BEGIN Entries shown
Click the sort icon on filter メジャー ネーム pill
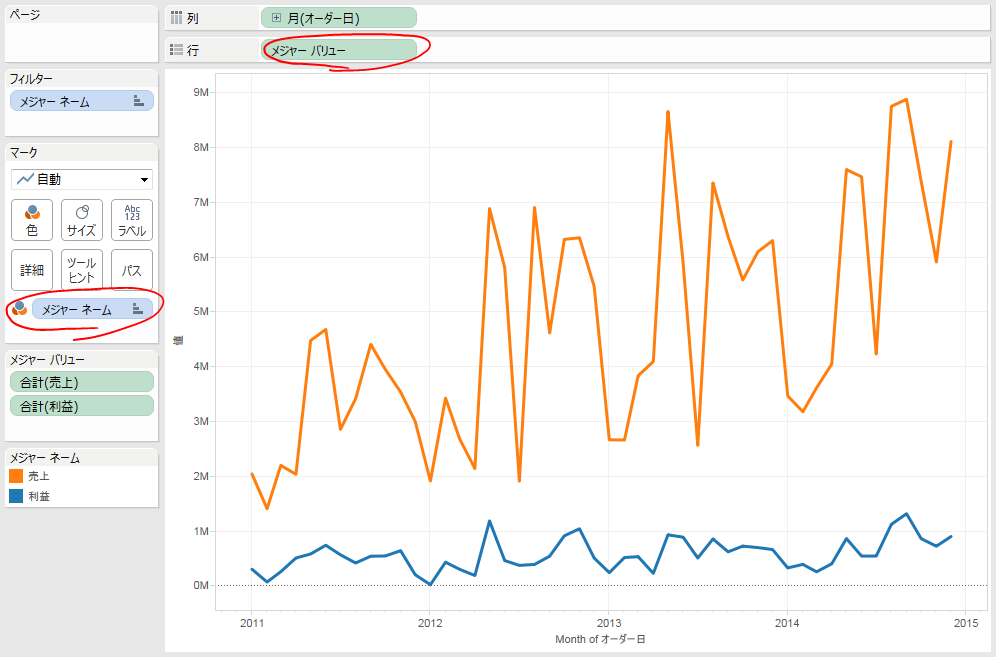Image resolution: width=996 pixels, height=657 pixels. click(138, 101)
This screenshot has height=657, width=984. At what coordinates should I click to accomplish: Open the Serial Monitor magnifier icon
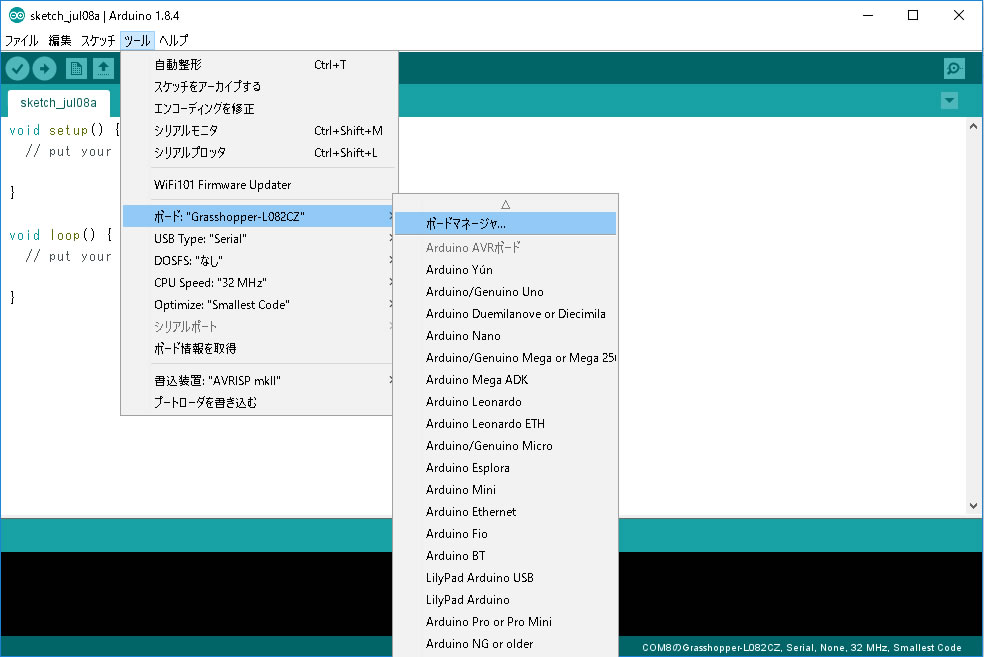pos(953,68)
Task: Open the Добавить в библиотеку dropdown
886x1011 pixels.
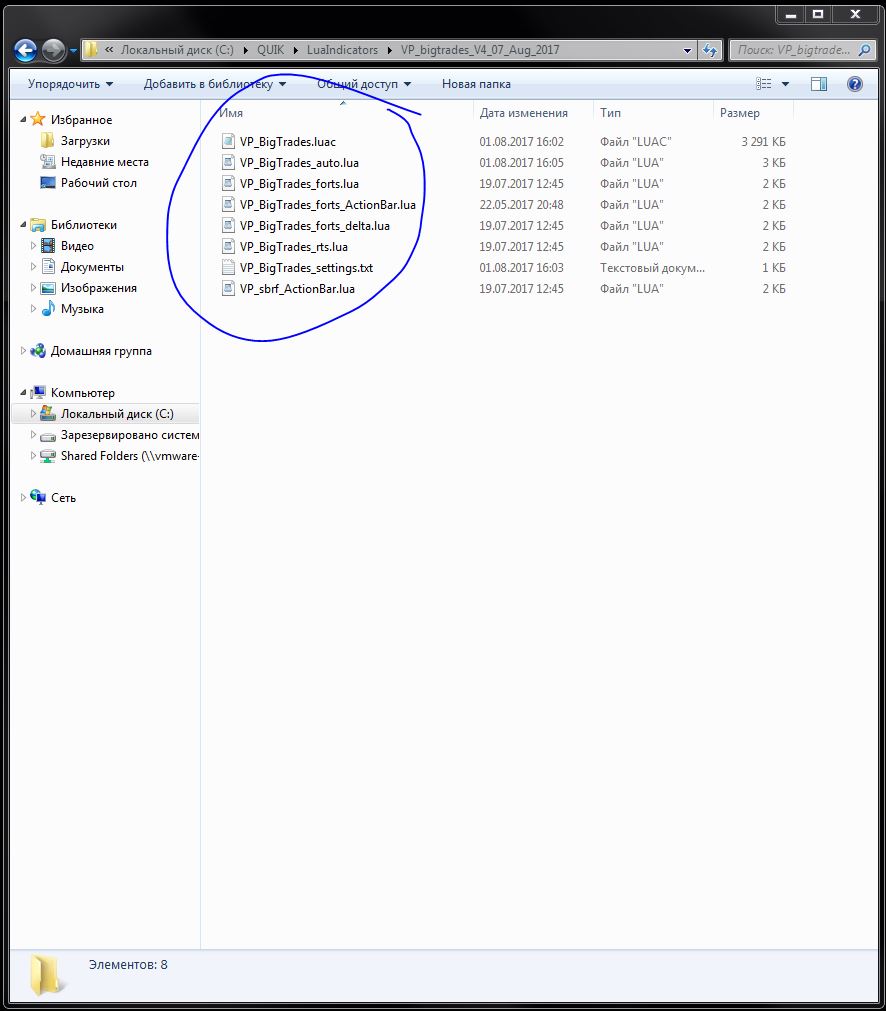Action: [x=214, y=84]
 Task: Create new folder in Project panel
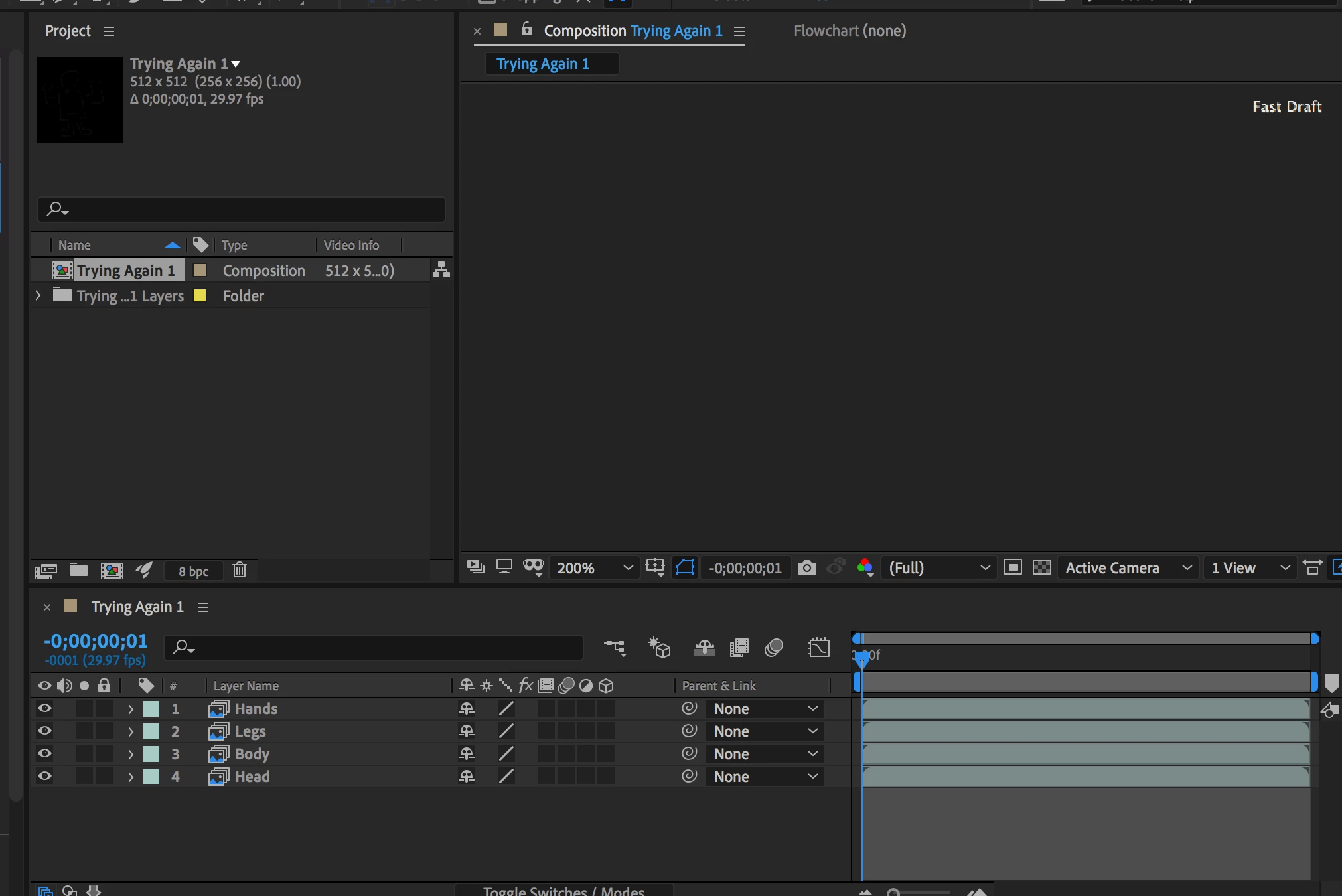79,570
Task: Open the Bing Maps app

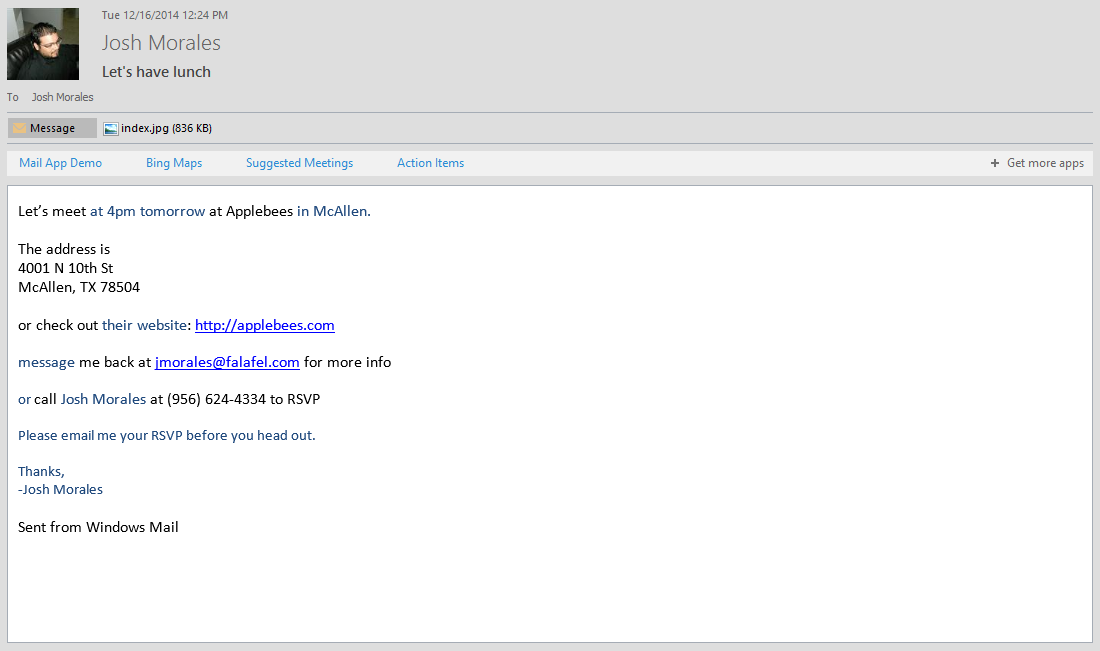Action: [173, 162]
END Entries shown
#### What is being asked:
Rewrite all of the data above, replacing every "Task" with "Goal" and keeping everything else the same. Leave out the pictures.

#### Finished exercise:
Click the sort icon on filter メジャー ネーム pill
Image resolution: width=996 pixels, height=657 pixels. click(138, 101)
This screenshot has height=657, width=984. At what coordinates should I click to accomplish: Open the Serial Monitor magnifier icon
pos(953,68)
Goal: Open the Добавить в библиотеку dropdown
886x1011 pixels.
Action: [x=214, y=84]
 Goal: Create new folder in Project panel
79,570
Goal: Open the Bing Maps app

Action: [173, 162]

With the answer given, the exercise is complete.